Der Staat profitiert also unmittelbar von jedem Preissprung an der Zapfsäule. Gleichzeitig lehnte die »Bundesregierung eine direkte Entlastung« der Bürger bisher ab.

Krieg, Energiepreise und die Rechnung für den Bürger

Die steigenden Preise werden offiziell mit geopolitischen Spannungen begründet, insbesondere mit der Eskalation rund um den Iran und der strategisch wichtigen Straße von Hormus. Doch die ökonomische Realität zeigt ein komplexeres Bild. Rohöl muss erst transportiert, gelagert, verarbeitet und verteilt werden, bevor es als Benzin im Tank landet. Selbst unter normalen Bedingungen benötigt ein Öltanker für die Strecke der Straße von Hormus bis nach Hamburg rund zwanzig Tage. Aufgrund aktueller Sicherheitsrisiken wählen viele Reedereien inzwischen die längere Route um Afrika, wodurch sich die Transportzeit nahezu verdoppelt. Hinzu kommen Hafenabfertigung und Raffinerieprozesse. Die Folge daraus sei eine einfache Tatsache. Jetzt kommt das ABER:

Der Kraftstoff, der aktuell an deutschen Tankstellen verkauft wird, wurde noch zu deutlich niedrigeren Rohölpreisen eingekauft.

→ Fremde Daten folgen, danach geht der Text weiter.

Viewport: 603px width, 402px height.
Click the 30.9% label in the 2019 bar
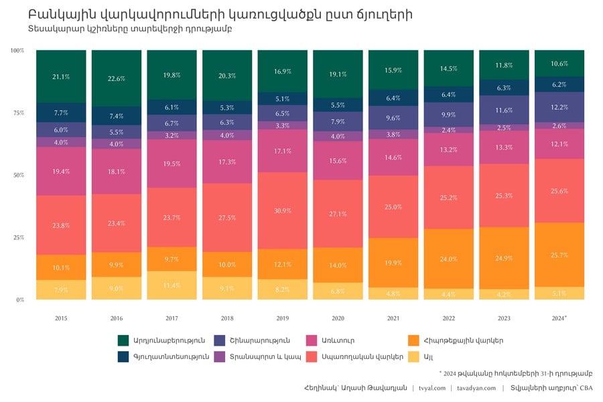283,210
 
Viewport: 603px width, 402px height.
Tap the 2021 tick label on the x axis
393,318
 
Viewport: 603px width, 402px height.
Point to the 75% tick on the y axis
17,113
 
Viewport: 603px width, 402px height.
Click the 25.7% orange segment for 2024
559,255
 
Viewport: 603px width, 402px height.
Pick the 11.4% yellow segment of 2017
172,285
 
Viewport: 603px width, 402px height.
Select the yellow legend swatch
413,357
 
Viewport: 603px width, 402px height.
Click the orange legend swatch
413,340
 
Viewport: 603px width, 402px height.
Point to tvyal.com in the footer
432,388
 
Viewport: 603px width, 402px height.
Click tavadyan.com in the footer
476,388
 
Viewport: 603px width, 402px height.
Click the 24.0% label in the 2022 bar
448,259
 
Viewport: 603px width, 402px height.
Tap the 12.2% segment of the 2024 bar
559,107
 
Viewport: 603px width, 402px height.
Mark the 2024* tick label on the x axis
559,318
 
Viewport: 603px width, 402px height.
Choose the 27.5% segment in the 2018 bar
227,218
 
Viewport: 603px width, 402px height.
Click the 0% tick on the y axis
19,300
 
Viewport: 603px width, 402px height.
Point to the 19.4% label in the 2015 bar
61,172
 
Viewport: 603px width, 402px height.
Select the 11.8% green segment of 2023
504,65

Die steigenden Preise können daher logistisch gar nicht mit aktuellen Krisen erklärt werden. Dennoch steigen sie, und zwar schneller »als in vielen anderen europäischen Ländern«. In Polen pendelt der Literpreis weiterhin um etwa 1,35 Euro, in Frankreich liegt er stabil um etwa 1,80 Euro. Der stellvertretende Vorsitzende der SPD-Bundestagsfraktion »Esra Limbacher formulierte seine Kritik« unmissverständlich:

„Der Preisanstieg ist sachlich nicht zu erklären. Der Blick in andere Länder bestätigt das. Was wir an den Tanksäulen in unserem Land erleben, ist schlicht und ergreifend Abzocke.“

Er stellte zudem fest, dass die Preisentwicklung nicht mit den realen Beschaffungskosten übereinstimmt. Dass diese Einschätzung ausgerechnet aus der Regierungspartei SPD selbst kommt, zeigt, wie offensichtlich das Problem inzwischen geworden ist.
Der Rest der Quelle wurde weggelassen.